◆ Task statement ◆
Rewrite the lines from the start of the items through the line containing "Action: 115,82", inclusive, with "dimension label" changed to "measurement label" and everything else left unchanged. Leave the pictures out of your answer.

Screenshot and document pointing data

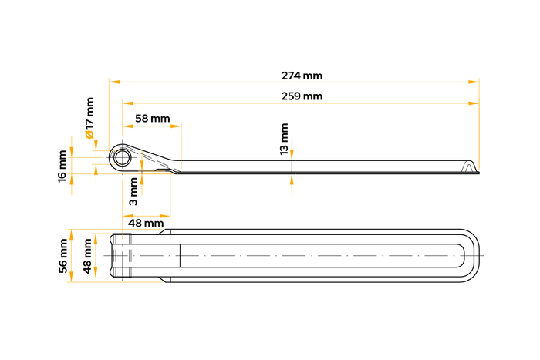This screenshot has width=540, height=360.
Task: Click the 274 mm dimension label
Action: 302,76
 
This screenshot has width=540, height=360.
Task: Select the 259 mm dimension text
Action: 302,96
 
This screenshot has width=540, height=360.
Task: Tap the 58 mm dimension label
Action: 153,119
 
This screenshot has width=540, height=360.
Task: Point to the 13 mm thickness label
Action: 284,139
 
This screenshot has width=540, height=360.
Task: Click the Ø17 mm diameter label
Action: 89,118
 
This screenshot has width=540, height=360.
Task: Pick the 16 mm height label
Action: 62,167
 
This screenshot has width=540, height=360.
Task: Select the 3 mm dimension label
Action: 133,191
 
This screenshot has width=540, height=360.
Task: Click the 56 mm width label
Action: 63,256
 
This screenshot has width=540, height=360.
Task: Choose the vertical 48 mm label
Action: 87,256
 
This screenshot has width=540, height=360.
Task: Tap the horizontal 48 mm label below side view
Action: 146,224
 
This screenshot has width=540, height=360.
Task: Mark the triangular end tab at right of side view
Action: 469,167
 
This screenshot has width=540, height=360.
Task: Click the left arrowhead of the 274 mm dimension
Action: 115,82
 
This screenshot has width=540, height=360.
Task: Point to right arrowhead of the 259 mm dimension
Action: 474,103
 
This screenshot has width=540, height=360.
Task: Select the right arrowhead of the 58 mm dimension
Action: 176,126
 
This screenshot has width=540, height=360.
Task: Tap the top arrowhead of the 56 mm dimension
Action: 71,234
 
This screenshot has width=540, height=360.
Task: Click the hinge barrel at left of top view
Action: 121,256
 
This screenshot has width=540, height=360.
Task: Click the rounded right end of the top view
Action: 472,256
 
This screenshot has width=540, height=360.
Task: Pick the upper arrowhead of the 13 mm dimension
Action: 292,155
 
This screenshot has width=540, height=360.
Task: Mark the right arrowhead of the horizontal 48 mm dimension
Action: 165,217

◆ Solution for this exercise ◆
This screenshot has width=540, height=360.
Task: Click the 274 mm measurement label
Action: 302,76
 
This screenshot has width=540, height=360.
Task: Select the 259 mm dimension text
Action: 302,96
 
This screenshot has width=540, height=360.
Task: Tap the 58 mm measurement label
Action: 153,119
 
This screenshot has width=540, height=360.
Task: Point to the 13 mm thickness label
Action: 284,139
 
This screenshot has width=540, height=360.
Task: Click the Ø17 mm diameter label
Action: 89,118
 
This screenshot has width=540, height=360.
Task: Pick the 16 mm height label
Action: 62,167
 
This screenshot has width=540, height=360.
Task: Select the 3 mm measurement label
Action: 133,191
 
This screenshot has width=540, height=360.
Task: Click the 56 mm width label
Action: 63,256
 
This screenshot has width=540, height=360.
Task: Choose the vertical 48 mm label
Action: 87,256
 
This screenshot has width=540, height=360.
Task: Tap the horizontal 48 mm label below side view
Action: 146,224
 
This screenshot has width=540, height=360.
Task: Mark the triangular end tab at right of side view
Action: 469,167
 
This screenshot has width=540, height=360.
Task: Click the left arrowhead of the 274 mm dimension
Action: 115,82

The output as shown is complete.